3 Practices for Better Category Management

Mature category management can lead to improved negotiation capabilities because it provides greater visibility into spend across suppliers.

Pexels Brainstorming

Category management involves strategically developing, assessing and monitoring procurement and supplier performance in specific supplier categories. In leading organizations, teams responsible for supplier management collect market intelligence, develop sourcing strategies and plan supplier relationship management programs for each category. These teams then create strategic road maps to outline strategies and initiatives that address both short- and long-term challenges. Strategic road maps tie back to business goals to ensure that procurement is aligned and delivering what the organization needs.

A mature category management program enables organizations to better manage supplier relationships, ensure alignment with organizational needs and execute more efficient procurement. There are at least three practices that organizations should carry out to ensure that they achieve these benefits:

1.      Leverage a consistent process for documenting category plans,

2.       Make plans easily accessible to all stakeholders across all categories, and

3.       Frequently review category management plans, especially as market conditions or business strategies change.

These practices enable senior stakeholders in leading organizations to review these reports or plans on a regular basis, use them to guide decisions about resource allocation and modify them in response to changes in the market or business strategy.

APQC research finds that one-third of organizations carry out these practices to a very great extent, while another 58% do so to a moderate extent.

 Apqc Category ManagementAPQC

The benefits of a mature approach to category management come into sharper focus when comparing organizations that carry out these practices to a great extent with those who do so little or no extent.

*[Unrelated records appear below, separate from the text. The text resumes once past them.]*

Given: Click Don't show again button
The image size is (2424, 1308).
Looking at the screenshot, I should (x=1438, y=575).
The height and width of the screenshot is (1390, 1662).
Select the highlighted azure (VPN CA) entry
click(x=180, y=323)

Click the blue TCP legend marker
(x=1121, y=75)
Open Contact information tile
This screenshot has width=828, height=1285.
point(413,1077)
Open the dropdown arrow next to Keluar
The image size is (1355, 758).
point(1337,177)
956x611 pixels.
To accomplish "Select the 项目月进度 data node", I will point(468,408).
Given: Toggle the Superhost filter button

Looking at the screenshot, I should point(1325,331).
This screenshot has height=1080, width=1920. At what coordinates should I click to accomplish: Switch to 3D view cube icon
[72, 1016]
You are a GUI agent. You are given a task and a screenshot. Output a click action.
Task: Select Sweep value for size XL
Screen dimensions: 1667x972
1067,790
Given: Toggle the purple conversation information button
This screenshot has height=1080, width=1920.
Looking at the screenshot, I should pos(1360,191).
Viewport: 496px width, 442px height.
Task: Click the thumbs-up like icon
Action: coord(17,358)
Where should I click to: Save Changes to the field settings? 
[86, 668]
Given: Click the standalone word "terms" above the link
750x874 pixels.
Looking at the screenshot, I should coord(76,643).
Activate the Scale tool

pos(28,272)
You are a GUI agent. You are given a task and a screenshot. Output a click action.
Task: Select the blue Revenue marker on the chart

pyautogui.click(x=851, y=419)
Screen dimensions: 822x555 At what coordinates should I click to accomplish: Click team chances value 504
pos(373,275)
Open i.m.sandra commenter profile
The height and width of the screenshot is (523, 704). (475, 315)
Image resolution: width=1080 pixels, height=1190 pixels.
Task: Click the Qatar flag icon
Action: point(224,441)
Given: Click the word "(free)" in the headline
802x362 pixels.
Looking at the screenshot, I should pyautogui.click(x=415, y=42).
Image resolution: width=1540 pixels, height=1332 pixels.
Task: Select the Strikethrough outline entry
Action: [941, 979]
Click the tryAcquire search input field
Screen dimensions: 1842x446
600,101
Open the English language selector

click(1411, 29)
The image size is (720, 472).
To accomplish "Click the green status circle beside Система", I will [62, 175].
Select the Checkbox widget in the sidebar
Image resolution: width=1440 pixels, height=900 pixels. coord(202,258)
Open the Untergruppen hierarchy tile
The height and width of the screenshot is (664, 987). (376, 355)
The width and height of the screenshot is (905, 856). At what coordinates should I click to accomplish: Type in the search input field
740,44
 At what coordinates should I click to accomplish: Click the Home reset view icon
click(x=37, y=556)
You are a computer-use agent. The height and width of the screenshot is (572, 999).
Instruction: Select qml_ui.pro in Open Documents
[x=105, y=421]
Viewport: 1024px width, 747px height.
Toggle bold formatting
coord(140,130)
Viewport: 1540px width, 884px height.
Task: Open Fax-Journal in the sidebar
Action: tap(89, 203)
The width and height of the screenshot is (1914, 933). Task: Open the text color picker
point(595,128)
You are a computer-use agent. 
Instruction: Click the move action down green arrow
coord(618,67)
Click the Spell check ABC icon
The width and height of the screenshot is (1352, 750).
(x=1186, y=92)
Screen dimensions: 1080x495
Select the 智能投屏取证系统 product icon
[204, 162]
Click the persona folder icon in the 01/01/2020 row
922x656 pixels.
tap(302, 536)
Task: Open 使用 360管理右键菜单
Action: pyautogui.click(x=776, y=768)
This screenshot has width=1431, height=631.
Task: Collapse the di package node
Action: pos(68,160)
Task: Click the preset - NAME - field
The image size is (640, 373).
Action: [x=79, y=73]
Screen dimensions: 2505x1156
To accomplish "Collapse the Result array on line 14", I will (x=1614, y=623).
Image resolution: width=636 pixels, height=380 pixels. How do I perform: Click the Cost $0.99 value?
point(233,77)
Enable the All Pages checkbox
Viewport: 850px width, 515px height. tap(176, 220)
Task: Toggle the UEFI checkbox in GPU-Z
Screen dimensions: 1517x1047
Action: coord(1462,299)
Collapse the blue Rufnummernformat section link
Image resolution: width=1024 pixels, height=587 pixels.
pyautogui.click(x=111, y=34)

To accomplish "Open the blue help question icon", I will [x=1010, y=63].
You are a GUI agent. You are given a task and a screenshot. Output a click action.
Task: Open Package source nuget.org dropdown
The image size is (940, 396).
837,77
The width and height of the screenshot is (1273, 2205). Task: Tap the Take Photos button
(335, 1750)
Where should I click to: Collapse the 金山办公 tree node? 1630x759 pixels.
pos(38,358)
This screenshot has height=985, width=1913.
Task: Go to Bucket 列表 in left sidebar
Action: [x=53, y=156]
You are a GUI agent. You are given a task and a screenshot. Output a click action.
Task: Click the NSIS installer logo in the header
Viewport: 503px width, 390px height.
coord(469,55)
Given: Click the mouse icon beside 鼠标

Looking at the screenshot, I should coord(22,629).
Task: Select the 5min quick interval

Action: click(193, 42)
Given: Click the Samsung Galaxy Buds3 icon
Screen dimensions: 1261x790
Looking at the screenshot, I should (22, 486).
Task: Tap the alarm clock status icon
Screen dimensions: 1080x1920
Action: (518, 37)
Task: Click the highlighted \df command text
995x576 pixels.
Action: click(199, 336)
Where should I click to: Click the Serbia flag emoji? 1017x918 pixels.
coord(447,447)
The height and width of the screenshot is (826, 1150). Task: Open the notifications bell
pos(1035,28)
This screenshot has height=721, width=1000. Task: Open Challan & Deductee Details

»        Organizations that follow all three of these practices are more efficient. For example, they use fewer full-time equivalent employees (FTEs) to develop sourcing strategies because those plans are already in place, visible and consistently reviewed.

»        These organizations have lower costs to manage suppliers, spending $18.99 per $1,000 purchases compared to $29.96 for those with less mature category management.  

»        These organizations also tend to have a greater number of staff members with formal training in negotiations (64% vs. 50%).

Mature category management can also lead to improved negotiation capabilities because it provides greater visibility into spend across suppliers, deeper insight into customer and supply market drivers that affect each category and a better understanding of who the top suppliers are in each region. In addition to providing strategic value, there is a real payoff for organizations when they extensively use supplier and category management plans to support negotiations. APQC research has found that organizations that leverage category management plans extensively in their negotiations have significantly lower procurement costs than organizations that do so little or no extent. 

Technology is undeniably a driver of better performance in category management. When compiling internal and external data points, many organizations are now leveraging automated data aggregation and predictive analytics as they set categories and look for optimization opportunities. Some leading organizations have also automated daily reviews of all categories, which enables greater visibility while freeing teams up for more strategic thinking and planning.

While these technologies add an additional layer of sophistication and efficiency to category management, they will only be effective if the organization builds them on a strong process management foundation. The three practices outlined here not only drive better visibility and strategic thinking for category management, but also greater efficiency and lower costs in procurement more broadly.